The lights dimmed and the curtain raised, the stage once again reveals the now-familiar, bustling family of five.
In the driveway of their small suburban home, the father is buckling the well-padded baby into her snug carseat, making skilled attempts to wiggle her arms through the straps, as she works hard to get them out. The mother pulls at jackets and lifts under arms, ushering the bundled older children into the back of car with their loads of explorer-worthy trappings. Finally, children strapped in place, the parents take their seats and the family van pulls onto the road.
It’s a vacation day: pancakes have been eaten, lazy sipping of coffee has ensued, relaxation has crept into this usually-busy group. It’s a crisp, sunny day and the normally scheduled, organized family feels the need for a bit of spontaneity.
Time for a family hike.
They make the short drive out of the citified suburb to a nearby nature park, pulling up alongside the curb dusted with red-orange earth, a row of cars before them revealing that others have clearly had the same idea of a mid-winter excursion. But not to worry!

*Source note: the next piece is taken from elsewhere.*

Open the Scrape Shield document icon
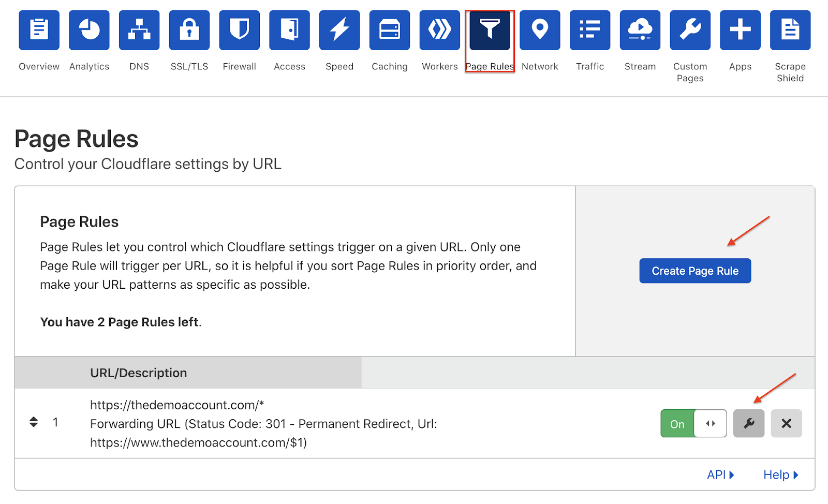pos(790,30)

The jovial, fleece-wrapped family will not be dismayed!
Baby secured to the father’s chest in the handy carrier, children loaded with their backpacks full of exploring necessities, the brood makes their way up to the first trailhead. Now is decision-making time: which way to go.
The family chooses a path not yet trod on previous outings, and makes their way toward a large, old mine shaft over a mile down the now-dismantled railway line. Remarkably, the family has the hike to themselves, providing plenty of opportunity for the parents to spin stories about the deserted mine lingering ahead.

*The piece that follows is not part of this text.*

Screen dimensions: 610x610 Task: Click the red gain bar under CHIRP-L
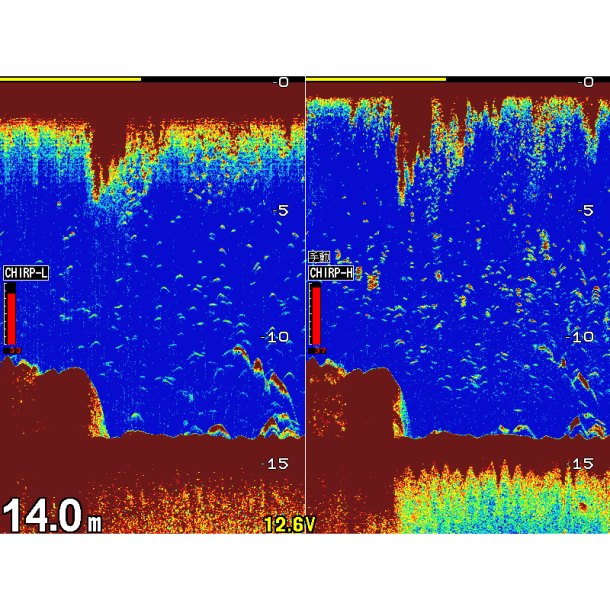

Fresh after a week of pitiless, cold rain, the iron-ore enriched brown/purple earth is littered with mud and puddles. The woods are silent, except for the squashing of the little boy’s (hardly surprising) sloppy, mud-drenched shoes, and the chatter of the five.

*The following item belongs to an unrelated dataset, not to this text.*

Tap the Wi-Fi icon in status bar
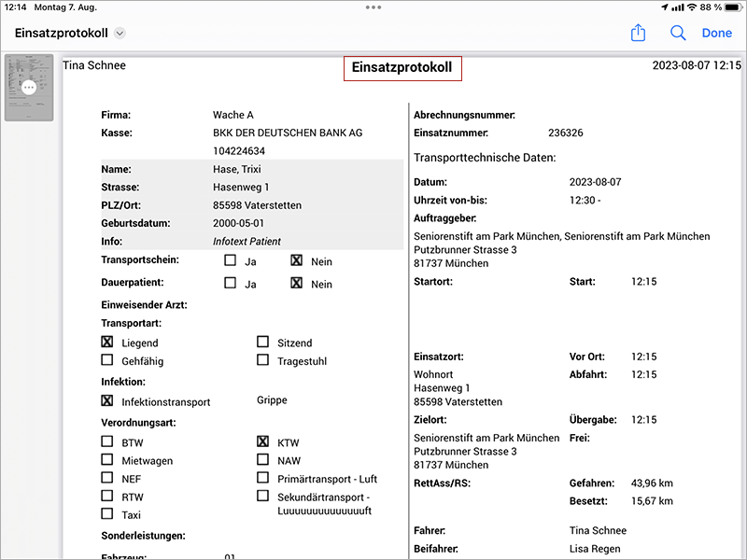click(x=692, y=7)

The naked trees grow more ominous as the family passes an area of bare vines, forming draped caves over the undergrowth. The children begin to shy away and hustle down the muddy path, for fear of “confirmed” troll sightings. The fear of the Scooby-Doo villain “the Miner” mounts in the young son’s mind, with each sludgy step.
They come to a swampy pond, surrounded by a ring of leafless trees, vines dangling, with only the croaking frogs breaking the silence. Through the trees, the big mine shaft looms upon the hill.
The children want to turn back.
The parents continue to tell tales in a whisper, calling for hushed foot steps and sharp eyes as they cajole the children toward the mine. The son stalls at the base of the hill, deciding he doesn’t want to see the mine after all.
Luckily, the elder sister dismisses the yarns of her mischievous parents and pulls him onward. The baby babbles and kicks her feet, aloof to the nervous adventure.
The weather-worn, time-discolored mine stands ominously tall on the sunny hill, iron bars twisting this way and that into the sky. The frogs continue their eerie call, the only other sign of life.
The son gives way to the sister’s practical dismissals of any danger, and relaxes. The family inspects the hundred-year-old mine shaft and searches the ground for shimmering charcoal-colored iron ore, now breathing in the abandoned beauty of the old place in the woods. They rinse their treasures in a cold, clover-filled spring welling up at the edge of the mine, and happily pocket their finds.
With laughter and ease, the family hikes back down the path, racing and hiding and teasing their way to the car.
The busy-ness of life has been put aside, hands are held in warmth and gratitude, smiles are shared in abundance. Life is sweet. Life is so good.
With the world in its proper perspective on this day in the family’s life, the curtain is lowered, as life continues for a very happy, very thankful family of five.